Taj Burrow (2009 Result 3rd)
Taj is on a roll. He won the last WCT event of 2009 at Pipeline and the recent 4-star WQS at Burleigh. That might give him the momentum he needs to mount a world title campaign in 2010. Consistency is his strength and weakness. He’s always in the hunt but can’t seem to ever finish the job. His clock his ticking. It can be argued the Western Australian gave progressive contest surfing its launching pad. If the tour was a Tennessee Williams’ play he’d be Amanda Wingfield, longing for the days when he was the belle of the ball. He still has a few prime years left, and half of the time competitive surfing is just luck. Taj always comes through with good results on the Gold Coast. I can’t see him finishing with less than an equal fifth here.
Dane Reynolds (2009 Result 9th)
There’s so much hype surrounding Dane he’s like a genetically engineered love child of Barack Obama, Miki Dora and Christian Fletcher. Dane is progressive surfing’s perceived savior. Last year at Jeffreys Bay he hit his stride and began to live up to the hype—at least competitively. He has so much talent and is so in tune with the ocean, that if he was female the tides might just ebb and flow with his menstrual cycle. If the revised judging criteria isn’t just PR propaganda, his go-for-broke approach in heats will surely benefit. A good start here may just propel him into the top 5 this year. It’s a sizable gamble to state he’ll be on the winner’s podium. At Snapper, he could lose in the first round or win the whole thing. My prognostication skills are like Dane’s surfing and I’m willing to gamble on this one.
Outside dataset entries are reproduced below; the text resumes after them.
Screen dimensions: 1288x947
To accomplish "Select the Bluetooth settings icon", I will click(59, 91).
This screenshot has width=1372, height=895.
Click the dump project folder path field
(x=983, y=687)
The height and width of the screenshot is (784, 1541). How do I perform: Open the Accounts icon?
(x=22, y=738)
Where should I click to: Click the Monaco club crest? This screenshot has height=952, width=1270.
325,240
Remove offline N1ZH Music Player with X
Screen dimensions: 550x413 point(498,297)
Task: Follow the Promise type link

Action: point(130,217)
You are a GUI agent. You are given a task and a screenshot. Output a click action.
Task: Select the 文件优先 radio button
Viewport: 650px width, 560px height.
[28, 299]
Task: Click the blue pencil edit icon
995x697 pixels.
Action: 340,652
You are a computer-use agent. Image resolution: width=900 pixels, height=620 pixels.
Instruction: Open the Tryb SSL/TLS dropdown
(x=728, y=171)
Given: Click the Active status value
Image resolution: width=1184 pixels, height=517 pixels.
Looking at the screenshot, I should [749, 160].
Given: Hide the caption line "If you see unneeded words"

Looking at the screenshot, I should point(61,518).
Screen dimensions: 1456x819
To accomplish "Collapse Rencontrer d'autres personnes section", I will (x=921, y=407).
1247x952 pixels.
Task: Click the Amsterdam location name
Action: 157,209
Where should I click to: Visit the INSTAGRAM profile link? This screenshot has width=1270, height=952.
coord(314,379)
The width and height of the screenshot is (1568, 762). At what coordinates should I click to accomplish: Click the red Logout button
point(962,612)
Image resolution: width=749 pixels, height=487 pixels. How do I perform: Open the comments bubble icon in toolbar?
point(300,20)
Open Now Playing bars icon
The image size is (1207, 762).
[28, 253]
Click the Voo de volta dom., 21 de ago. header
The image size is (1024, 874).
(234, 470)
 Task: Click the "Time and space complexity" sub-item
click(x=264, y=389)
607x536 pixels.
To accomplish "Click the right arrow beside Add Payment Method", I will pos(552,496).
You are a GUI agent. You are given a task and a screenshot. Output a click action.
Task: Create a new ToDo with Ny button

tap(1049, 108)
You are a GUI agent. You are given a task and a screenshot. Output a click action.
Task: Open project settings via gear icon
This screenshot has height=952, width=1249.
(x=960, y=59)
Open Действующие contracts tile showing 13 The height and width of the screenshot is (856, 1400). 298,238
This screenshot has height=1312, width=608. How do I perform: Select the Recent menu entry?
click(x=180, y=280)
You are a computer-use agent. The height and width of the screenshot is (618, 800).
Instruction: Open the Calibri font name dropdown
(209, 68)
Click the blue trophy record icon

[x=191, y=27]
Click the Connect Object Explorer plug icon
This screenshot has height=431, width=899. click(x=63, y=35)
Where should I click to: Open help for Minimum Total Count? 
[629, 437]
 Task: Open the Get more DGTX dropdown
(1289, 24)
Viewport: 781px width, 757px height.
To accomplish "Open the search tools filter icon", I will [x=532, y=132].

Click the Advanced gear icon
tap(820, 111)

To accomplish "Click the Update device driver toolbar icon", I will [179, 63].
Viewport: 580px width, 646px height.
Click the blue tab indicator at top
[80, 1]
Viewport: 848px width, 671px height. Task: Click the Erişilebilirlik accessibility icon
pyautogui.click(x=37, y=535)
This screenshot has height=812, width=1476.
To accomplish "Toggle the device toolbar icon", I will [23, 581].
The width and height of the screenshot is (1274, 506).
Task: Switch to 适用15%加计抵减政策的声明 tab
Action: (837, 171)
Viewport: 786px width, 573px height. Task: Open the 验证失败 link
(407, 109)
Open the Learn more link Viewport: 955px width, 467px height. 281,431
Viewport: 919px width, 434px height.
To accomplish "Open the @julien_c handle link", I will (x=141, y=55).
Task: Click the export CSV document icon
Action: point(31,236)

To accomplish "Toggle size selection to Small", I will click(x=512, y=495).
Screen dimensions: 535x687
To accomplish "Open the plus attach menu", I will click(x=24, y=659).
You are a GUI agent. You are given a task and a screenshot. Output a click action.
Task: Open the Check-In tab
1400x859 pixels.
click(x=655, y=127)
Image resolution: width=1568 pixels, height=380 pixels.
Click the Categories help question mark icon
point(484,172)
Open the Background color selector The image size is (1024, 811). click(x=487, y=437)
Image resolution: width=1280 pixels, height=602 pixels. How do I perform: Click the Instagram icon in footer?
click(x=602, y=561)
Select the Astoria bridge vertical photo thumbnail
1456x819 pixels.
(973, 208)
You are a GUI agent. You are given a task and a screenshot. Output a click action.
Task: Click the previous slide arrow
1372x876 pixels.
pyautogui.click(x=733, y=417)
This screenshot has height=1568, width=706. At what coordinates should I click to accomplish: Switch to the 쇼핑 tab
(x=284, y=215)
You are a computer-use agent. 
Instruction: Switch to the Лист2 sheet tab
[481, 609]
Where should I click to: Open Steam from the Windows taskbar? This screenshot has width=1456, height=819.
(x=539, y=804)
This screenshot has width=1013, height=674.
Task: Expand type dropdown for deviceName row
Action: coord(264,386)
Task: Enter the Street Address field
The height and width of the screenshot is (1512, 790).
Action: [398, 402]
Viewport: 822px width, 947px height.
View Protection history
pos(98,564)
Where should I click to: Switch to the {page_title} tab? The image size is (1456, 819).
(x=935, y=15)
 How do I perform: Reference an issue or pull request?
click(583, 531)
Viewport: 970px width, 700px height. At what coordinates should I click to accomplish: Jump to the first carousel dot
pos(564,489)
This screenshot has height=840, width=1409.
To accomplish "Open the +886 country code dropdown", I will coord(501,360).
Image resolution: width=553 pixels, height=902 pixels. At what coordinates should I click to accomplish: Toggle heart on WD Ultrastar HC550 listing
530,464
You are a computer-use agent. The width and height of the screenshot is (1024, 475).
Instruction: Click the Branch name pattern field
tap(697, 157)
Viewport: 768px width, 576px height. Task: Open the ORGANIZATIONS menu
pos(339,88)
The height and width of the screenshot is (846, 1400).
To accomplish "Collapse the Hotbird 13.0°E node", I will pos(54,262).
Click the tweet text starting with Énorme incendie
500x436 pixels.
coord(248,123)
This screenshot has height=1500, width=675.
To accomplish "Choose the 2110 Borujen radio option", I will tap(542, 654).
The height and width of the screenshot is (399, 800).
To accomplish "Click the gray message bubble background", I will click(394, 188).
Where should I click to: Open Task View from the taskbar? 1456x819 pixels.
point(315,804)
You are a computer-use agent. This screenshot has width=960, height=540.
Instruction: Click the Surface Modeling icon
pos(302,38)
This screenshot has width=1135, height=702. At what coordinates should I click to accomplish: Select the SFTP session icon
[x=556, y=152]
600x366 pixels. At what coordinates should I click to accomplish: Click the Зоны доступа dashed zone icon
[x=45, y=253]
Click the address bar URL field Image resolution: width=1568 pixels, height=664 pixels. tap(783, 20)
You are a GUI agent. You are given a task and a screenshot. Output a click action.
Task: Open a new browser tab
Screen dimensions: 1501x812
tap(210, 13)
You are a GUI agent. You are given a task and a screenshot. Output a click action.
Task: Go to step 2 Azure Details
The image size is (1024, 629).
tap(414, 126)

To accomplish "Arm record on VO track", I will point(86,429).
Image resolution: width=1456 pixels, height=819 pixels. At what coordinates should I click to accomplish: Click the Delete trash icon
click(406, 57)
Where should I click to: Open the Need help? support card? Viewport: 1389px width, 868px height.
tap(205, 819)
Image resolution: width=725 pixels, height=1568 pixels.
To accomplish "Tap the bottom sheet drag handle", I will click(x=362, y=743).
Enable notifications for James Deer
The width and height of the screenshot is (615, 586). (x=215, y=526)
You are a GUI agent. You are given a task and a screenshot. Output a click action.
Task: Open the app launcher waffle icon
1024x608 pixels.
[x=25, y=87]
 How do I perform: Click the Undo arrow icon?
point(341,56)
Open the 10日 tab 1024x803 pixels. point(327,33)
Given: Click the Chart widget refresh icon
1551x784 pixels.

Jordy Smith (2009 Result 9th)
I saw the South African assassin surfing a marginal beachbreak in Orange County about a week ago and he was just lighting it up. He might be the best surfer in the world right now. What amazes me about Jordy is he’s 6’2’’ and nearly 200 pounds. He can throw buckets of water and huck himself six feet in the air on the same wave. He probably won’t win, but I predict he’ll make the trek to Bells with no less than an equal fifth under his belt.
Owen Wright (2009 Result N/A)
Owen is my dark horse pick to win the Quik Pro. The only negative for Owen at Snapper is he’s a goofyfoot, which means he’ll be on his backhand. If some of the comp runs at D-Bah that might help his chances even more because it’s a right or left. When it comes to competing he has balls the size of watermelons. Slater? Parko? Mick? No worries. It doesn’t seem to faze the kid one iota. If he drew Jesus of Nazareth in round three he’d probably shrug and say “looks like I’m going to have to one up this guy’s walk-on-water routine.” And he probably would.